À la mort du tortionnaire, on espère la libération de Jeanne ; il n'en est rien, son fils Charles Quint reprend le flambeau de son grand père. La folie est bien du côté des hommes qui ne peuvent accepter une femme sur un trône, qui les supplante dans ce qui leur revient de droit de par leur sexe. Un fils qui condamne une mère qu'il n'a jamais connue et pour cause, elle avait été emprisonnée et lui et sa fratrie exilés dans de la famille en Flandre.
Et que dire de cette pauvre gamine, Catherine de Habsbourg, née dans cette geôle, condamnée de fait pour rien, jeunesse brisée. Les femmes ne comptent pas dans ce monde d'hommes et l'on comprend mieux les futures Elisabeth 1ere et Catherine de Médicis. C'est une lutte sans merci entre les deux camps, parfois l'amour heureusement permet une accalmie dans certains couples mais cela est rare. Une femme n'est qu'un bout de viande, une marchandise que l'on peut vendre grâce à un contrat de mariage. Ferdinand, Charles, disposent ainsi des filles, sœurs, mères au gré de leurs plans, pour servir leur ambition démente.

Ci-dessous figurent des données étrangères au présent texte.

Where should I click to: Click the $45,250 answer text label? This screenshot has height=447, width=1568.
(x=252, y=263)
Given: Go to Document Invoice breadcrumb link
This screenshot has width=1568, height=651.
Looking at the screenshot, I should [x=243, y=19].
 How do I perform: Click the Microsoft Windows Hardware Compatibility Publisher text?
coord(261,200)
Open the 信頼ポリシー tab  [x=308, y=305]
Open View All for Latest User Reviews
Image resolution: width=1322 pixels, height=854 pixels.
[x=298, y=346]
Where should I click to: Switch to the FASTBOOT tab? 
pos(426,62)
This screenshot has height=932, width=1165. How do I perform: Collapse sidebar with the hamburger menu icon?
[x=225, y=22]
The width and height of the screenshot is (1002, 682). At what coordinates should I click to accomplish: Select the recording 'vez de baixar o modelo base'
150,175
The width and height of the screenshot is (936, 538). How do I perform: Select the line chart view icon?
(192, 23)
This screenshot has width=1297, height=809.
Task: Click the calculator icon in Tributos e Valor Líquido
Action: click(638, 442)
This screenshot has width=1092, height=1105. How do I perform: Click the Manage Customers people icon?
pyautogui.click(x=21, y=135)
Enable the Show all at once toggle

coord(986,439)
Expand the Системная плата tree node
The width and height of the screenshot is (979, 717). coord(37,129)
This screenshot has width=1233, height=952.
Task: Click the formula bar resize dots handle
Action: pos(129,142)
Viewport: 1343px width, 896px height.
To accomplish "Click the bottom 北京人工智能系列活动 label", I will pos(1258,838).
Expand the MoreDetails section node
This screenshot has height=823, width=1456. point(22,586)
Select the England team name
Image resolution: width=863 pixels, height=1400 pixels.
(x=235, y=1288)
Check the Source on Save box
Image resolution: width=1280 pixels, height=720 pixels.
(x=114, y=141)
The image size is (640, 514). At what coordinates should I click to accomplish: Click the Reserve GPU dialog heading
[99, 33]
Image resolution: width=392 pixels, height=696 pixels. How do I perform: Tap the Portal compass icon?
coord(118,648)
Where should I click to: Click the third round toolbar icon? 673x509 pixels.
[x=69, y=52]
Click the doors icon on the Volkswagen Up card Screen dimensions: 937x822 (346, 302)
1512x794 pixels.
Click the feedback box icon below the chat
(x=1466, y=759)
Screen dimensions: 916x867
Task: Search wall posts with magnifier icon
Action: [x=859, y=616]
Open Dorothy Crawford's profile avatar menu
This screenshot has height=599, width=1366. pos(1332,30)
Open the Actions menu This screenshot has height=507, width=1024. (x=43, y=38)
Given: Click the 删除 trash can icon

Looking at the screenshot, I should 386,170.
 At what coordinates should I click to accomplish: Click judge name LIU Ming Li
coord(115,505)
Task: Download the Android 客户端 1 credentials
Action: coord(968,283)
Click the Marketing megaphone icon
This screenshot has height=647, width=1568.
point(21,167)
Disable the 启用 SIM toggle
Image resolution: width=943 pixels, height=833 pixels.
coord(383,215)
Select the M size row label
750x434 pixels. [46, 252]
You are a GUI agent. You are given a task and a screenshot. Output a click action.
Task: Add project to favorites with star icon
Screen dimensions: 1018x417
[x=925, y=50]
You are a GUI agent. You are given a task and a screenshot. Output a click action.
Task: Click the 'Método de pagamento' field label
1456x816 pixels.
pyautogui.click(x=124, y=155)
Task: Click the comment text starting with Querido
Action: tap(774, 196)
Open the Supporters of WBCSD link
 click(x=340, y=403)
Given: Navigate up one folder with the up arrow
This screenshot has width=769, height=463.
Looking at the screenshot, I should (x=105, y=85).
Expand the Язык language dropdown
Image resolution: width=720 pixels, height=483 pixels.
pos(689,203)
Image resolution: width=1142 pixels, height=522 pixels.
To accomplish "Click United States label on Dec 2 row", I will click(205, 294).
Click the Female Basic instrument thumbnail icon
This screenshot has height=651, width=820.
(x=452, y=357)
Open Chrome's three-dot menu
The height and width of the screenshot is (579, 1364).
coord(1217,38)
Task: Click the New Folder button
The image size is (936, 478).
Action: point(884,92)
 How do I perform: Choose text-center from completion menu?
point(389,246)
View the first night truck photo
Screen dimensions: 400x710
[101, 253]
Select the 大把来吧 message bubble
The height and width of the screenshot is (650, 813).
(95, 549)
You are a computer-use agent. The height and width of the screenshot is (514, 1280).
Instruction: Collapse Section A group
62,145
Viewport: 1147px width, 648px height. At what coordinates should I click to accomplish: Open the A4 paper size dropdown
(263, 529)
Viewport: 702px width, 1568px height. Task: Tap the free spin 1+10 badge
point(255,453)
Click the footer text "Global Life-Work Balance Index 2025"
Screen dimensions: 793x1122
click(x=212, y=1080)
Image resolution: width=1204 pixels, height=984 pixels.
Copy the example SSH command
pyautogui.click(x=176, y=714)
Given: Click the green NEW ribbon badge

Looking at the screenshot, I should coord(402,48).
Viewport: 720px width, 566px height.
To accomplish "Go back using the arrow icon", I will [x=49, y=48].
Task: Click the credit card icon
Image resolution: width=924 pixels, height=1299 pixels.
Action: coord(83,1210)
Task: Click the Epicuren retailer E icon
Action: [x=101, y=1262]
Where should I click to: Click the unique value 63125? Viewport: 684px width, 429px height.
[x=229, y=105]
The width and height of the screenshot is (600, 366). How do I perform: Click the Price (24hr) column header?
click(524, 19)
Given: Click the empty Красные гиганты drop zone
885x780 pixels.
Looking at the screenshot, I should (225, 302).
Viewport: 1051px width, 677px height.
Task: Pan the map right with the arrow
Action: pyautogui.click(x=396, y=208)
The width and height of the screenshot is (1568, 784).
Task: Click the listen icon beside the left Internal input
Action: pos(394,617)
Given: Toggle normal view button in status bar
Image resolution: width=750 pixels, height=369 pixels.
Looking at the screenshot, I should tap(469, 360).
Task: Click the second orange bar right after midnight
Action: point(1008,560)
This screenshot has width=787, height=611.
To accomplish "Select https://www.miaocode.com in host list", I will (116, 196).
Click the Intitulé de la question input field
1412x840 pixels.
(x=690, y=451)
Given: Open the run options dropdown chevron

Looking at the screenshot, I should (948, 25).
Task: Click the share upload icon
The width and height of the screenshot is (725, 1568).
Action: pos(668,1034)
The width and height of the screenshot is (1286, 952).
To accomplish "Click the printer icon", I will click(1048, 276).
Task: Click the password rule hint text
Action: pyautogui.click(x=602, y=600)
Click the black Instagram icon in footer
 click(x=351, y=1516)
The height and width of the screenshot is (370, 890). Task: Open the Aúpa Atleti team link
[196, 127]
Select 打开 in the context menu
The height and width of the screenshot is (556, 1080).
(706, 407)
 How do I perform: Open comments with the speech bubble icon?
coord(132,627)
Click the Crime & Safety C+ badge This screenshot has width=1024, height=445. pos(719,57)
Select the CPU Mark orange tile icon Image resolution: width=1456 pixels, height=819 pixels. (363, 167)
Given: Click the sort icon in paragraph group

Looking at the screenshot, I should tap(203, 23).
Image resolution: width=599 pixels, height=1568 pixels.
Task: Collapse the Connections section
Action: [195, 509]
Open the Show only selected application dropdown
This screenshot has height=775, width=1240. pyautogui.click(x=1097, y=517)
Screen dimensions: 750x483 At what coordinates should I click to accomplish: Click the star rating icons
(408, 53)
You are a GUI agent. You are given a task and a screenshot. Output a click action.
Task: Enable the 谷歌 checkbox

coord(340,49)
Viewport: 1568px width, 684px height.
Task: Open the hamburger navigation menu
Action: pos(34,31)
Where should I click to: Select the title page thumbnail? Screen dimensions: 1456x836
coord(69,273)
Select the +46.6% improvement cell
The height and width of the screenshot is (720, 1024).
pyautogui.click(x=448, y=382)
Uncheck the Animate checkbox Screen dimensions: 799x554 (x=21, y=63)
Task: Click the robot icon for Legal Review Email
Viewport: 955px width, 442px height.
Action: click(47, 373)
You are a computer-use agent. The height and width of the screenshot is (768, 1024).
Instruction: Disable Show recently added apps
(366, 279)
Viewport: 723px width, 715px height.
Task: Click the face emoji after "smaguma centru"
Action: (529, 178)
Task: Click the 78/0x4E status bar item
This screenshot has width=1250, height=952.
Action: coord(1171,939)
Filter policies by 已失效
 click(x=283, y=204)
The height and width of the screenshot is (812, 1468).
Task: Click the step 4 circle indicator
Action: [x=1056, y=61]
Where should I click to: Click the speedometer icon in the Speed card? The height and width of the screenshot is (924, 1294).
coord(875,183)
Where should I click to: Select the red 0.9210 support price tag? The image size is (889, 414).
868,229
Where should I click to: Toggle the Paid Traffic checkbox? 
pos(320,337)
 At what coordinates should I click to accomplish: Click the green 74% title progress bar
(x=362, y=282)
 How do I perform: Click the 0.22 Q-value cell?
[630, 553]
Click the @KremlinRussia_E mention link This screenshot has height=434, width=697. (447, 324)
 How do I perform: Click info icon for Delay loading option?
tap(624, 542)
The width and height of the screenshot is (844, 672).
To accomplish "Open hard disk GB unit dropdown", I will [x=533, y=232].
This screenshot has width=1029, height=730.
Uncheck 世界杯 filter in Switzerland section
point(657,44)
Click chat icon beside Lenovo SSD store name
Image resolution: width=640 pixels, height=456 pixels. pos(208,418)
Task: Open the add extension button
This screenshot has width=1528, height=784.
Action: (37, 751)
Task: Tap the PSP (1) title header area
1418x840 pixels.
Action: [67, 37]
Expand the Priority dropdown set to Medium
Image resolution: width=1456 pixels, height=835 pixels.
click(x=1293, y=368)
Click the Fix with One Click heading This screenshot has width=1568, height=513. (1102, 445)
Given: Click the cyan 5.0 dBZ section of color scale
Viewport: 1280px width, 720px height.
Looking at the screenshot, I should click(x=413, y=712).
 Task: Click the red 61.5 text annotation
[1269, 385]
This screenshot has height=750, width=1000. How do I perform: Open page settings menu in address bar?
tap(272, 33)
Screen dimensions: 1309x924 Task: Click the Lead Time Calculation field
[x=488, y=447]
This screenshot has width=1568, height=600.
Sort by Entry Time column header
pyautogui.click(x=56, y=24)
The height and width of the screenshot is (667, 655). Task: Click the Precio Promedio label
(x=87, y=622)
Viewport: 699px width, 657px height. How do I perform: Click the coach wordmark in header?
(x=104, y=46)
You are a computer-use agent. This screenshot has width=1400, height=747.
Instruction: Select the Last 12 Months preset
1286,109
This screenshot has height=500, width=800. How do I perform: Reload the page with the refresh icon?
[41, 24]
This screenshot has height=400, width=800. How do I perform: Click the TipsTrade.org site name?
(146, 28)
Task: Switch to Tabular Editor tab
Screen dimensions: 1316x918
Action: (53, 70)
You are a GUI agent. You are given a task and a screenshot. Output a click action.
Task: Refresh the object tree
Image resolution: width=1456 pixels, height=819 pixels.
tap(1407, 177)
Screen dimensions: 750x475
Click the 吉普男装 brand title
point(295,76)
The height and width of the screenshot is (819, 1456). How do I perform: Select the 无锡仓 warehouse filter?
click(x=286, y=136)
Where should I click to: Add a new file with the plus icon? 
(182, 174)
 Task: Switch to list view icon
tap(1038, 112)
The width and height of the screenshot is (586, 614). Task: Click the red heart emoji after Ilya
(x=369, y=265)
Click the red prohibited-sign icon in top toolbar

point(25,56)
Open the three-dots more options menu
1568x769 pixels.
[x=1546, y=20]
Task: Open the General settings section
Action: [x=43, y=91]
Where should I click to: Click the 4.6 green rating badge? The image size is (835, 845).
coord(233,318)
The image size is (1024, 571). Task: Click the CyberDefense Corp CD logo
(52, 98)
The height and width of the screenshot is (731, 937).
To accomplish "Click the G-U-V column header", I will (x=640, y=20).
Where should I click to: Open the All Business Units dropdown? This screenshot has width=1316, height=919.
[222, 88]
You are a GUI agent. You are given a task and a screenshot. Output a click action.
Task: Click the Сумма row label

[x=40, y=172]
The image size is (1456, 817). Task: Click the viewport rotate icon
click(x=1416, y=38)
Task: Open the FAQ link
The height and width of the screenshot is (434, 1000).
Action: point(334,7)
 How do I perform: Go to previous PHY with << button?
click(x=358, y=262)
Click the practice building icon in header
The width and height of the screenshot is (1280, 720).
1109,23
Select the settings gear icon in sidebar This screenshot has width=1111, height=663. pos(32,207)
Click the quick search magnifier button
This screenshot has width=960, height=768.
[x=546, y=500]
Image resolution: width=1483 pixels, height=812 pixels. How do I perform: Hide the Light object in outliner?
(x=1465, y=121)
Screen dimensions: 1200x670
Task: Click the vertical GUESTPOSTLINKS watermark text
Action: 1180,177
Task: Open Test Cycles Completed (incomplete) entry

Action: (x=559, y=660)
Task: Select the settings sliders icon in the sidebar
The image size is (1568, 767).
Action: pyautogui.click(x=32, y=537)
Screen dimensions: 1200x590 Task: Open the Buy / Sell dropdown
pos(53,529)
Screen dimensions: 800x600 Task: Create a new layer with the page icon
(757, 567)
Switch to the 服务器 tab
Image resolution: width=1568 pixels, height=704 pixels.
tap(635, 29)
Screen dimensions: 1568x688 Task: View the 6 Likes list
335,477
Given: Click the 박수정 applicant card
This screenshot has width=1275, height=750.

Le grand intérêt également de cette biographie est que Jeanne puis Ferdinand puis Charles vont être tour à tour narratrice et narrateurs de cette destinée qui s'inscrit dans l'Histoire. Cela multiplie les perspectives et points de vue. Cela nous glace d'autant plus car être dans la tête d'un psychopathe comme Ferdinand ou un obsessionnel comme Charles est déstabilisant.
La scène finale est bouleversante de beauté et de tristesse indicible.
Oui, vraiment, « L'insoumise » est réellement une biographie éblouissante tout en étant un crève cœur.
Splendide ! Hommage à toutes les femmes et tous les enfants victimes de violences.